### SELECTED TEXT
══════════

Michelin star pasta training

As a young chef, I used to make pasta every day while training with Chef Michael Caines at the 2 Michelin Star Gidleigh Park Hotel in Devon. It was the best pasta apprenticeship I could have imagined! We made basil, saffron, and truffle pasta dough for a variety of dishes like ravioli, tortellini, tagliatelle, and linguini. The process of making fresh pasta – starting with simple ingredients like flour, olive oil, salt, and egg – is incredibly therapeutic. For this vegan pasta dough, I use a small amount of chia seed flour mixed with water to emulate the texture of the egg in the dough, achieving the same smooth and elastic consistency.

homemade-egg-free-pasta-dough-rolled-out-drying-ready-to-cook

Ingredients you will need

  • 250 g Pasta flour (sieved)
  • 4 g Sea salt
  • 0.5 g Turmeric powder (a small pinch)
  • 5 g Chia seeds (ground to a fine flour)
  • 100 ml Filtered water
  • 20 ml Olive oil
pasta-machine-for-making-homemade-pasta

Equipment you will need

  • Weighing scales
  • Mixing bowls
  • Fork
  • Pasta machine (I use a Marcato Atlas 150)
  • Saucepan
  • Strainer
  • Chopsticks or pasta fork
fresh-vegan-pasta-dough-ready-to-roll

How to make vegan pasta dough

Step 1: Mix the dry ingredients

Combine the pasta flour, sea salt, and turmeric in a large bowl. Stir well to ensure the salt is evenly distributed.

Step 2: Prepare the wet ingredients

Mix the ground chia seeds with the filtered water and olive oil. Let it sit for 5 minutes to activate and form a gel-like consistency.

Step 3: Combine wet and dry Ingredients

Make a well in the center of the flour mixture and pour in the chia mixture. Gradually mix the flour with the wet ingredients until dough forms. Adjust with water or flour as needed for the perfect consistency.

Step 4: Knead the dough

Transfer the dough to a floured surface and knead for 8-10 minutes until smooth and elastic.

Step 5: Rest the dough

Wrap the dough in plastic wrap or cover it with a damp cloth. Let it rest for 30 minutes to relax the gluten.

Step 6: Roll Out the Dough

Divide the dough into 4 smaller portions. Using a rolling pin or pasta machine, roll each portion into thin sheets. Dust with semolina to prevent sticking.

Step 7: Shape the pasta

Cut the dough into your desired shapes (fettuccine, tagliatelle, lasagna sheets, etc.).

Step 8: Cook the pasta

Boil salted water in a large saucepan. Cook the pasta for 2-3 minutes or until al dente. Toss with a small splash of olive oil to prevent pasta from sticking.

Step 9: Serve

Drain the pasta and toss it with your favorite sauce. Enjoy your fresh homemade vegan pasta!

fresh-vegan-pasta-drying

What to serve with

  • A classic marinara sauce
  • Creamy vegan Alfredo sauce
  • Fresh basil pesto
  • A spicy zhoug sauce
  • A drizzle of olive oil and a sprinkle of nutritional yeast

How to store vegan pasta dough

  • Refrigerate: Store the fresh pasta dough in an airtight container in the fridge for up to 2 days.

══════════

[Pixel-coordinate grounding data]

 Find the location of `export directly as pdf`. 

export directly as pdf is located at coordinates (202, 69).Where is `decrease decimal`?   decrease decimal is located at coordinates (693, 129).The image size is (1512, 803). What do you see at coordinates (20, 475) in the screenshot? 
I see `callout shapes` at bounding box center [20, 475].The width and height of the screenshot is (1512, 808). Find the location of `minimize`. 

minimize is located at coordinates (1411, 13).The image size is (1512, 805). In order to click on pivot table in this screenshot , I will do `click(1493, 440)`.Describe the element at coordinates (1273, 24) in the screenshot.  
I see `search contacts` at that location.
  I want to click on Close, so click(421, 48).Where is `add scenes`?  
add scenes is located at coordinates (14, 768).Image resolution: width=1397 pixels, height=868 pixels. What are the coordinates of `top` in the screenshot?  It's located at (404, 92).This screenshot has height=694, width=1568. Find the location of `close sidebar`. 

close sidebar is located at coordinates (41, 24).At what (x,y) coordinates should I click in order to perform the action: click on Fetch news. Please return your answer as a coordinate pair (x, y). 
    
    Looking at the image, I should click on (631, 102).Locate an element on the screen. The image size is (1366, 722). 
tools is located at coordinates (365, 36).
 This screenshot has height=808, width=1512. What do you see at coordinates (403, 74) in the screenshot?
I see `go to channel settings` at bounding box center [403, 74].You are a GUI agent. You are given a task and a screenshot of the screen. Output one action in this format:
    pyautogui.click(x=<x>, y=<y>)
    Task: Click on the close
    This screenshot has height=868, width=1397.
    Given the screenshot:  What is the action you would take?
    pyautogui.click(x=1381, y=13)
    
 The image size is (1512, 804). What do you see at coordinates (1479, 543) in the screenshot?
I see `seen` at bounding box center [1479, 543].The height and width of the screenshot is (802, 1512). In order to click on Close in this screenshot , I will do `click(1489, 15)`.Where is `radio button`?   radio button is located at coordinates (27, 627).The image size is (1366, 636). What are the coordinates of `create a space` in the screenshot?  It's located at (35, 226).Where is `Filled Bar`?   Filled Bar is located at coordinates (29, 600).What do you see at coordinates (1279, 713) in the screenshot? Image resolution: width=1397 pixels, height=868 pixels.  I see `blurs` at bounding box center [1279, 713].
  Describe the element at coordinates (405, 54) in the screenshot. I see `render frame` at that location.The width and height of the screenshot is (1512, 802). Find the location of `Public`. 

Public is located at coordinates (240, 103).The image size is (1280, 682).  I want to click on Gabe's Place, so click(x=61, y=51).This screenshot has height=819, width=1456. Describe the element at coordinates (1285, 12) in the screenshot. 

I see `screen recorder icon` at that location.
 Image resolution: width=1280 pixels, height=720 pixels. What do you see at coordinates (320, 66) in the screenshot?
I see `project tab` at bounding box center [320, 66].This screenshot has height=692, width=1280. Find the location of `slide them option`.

══════════

### WORK INSTRUCTIONS
Carry on with the vegan pasta dough recipe, picking up after its last line.

### ANSWER BELOW
  • Freeze: Place prepared pasta nests on a floured baking sheet, freeze for 2 hours, then transfer to a freezer bag. Cook directly from frozen.
homemade-vegan-pasta-drying

Nutritional content

This vegan pasta dough is not only delicious but also nutritious. Here’s what it offers:

  • Chia seeds: A great source of omega-3 fatty acids, protein, and fiber.
  • Turmeric: Adds a beautiful golden hue and anti-inflammatory properties.
  • Olive oil: Provides healthy fats to keep the dough pliable.

Recipe variations

It's easy and fun to make different colored pasta doughs. Simply add 1 teaspoon of Spirulina to the flour for a green dough or add 1 teaspoon of activated charcoal for a black dough.

vegan-homemade-spirulina-pasta-

FAQ Section

Can I make this recipe gluten-free?

Yes! Substitute the pasta flour with a gluten-free flour blend and more chia seed egg for extra binding.

How do I prevent my pasta from sticking?

Dust your pasta sheets and shapes with semolina flour to avoid sticking.

Can I skip boiling for pasta bakes?

Yes, fresh noodles can go straight into dishes like lasagna without pre-boiling.

How can I color the pasta naturally?

Green pasta: Add spirulina powder.
Black pasta: Add activated charcoal powder.

Do I have to use strong pasta flour?

While strong pasta flour, such as 00 flour, is ideal for making pasta because of its high gluten content, you can use regular all-purpose flour. However, the texture and elasticity of the dough will vary slightly. For best results use strong pasta flour.

More recipes to try

  • Pasta Puttanesca
  • Quinoa Tabbouleh
  • Moroccan Tajine
  • Chickpea Chana Masala

Get creative in the kitchen and enjoy the magic of fresh, handmade vegan pasta dough!

📋 Recipe

homemade-vegan-pasta-dough
Jamie Raftery

Vegan Pasta Dough

No ratings yet
Delicious and simple vegan pasta dough recipe to make spaghetti, tagliatelle, ravioli, tortellini, agnolotti, or any other of your favorite pasta
Print Recipe Pin Recipe Add to CollectionGo to Collections
Prep Time 10 minutes mins
Cook Time 5 minutes mins
Resting time 3 hours hrs
Total Time 3 hours hrs 15 minutes mins
Servings: 4 Portions
Course: Pasta
Cuisine: Italian
Calories: 241
Ingredients Equipment Method Nutrition Notes

Ingredients
 
 

  • 250 g Pasta flour sieve into a bowl
  • 4 g Sea salt
  • 0.5 g Turmeric powder small pinch
  • 5 g Chia seeds ground to a fine flour
  • 100 ml Water - filtered
  • 20 ml Olive oil

Equipment

  • Weighing scales
  • Mixing bowls
  • Fork
  • Pasta machine
  • Saucepan
  • Strainer
  • Chopsticks or pasta fork

Method
 

Mix the Dry Ingredients
  1. In a large bowl, combine the flour, turmeric, and salt. Mix well to ensure the salt is evenly distributed.
Add the Wet Ingredients
  1. Mix the ground chia seeds with the water and olive oil. Leave to activate for 5 minutes.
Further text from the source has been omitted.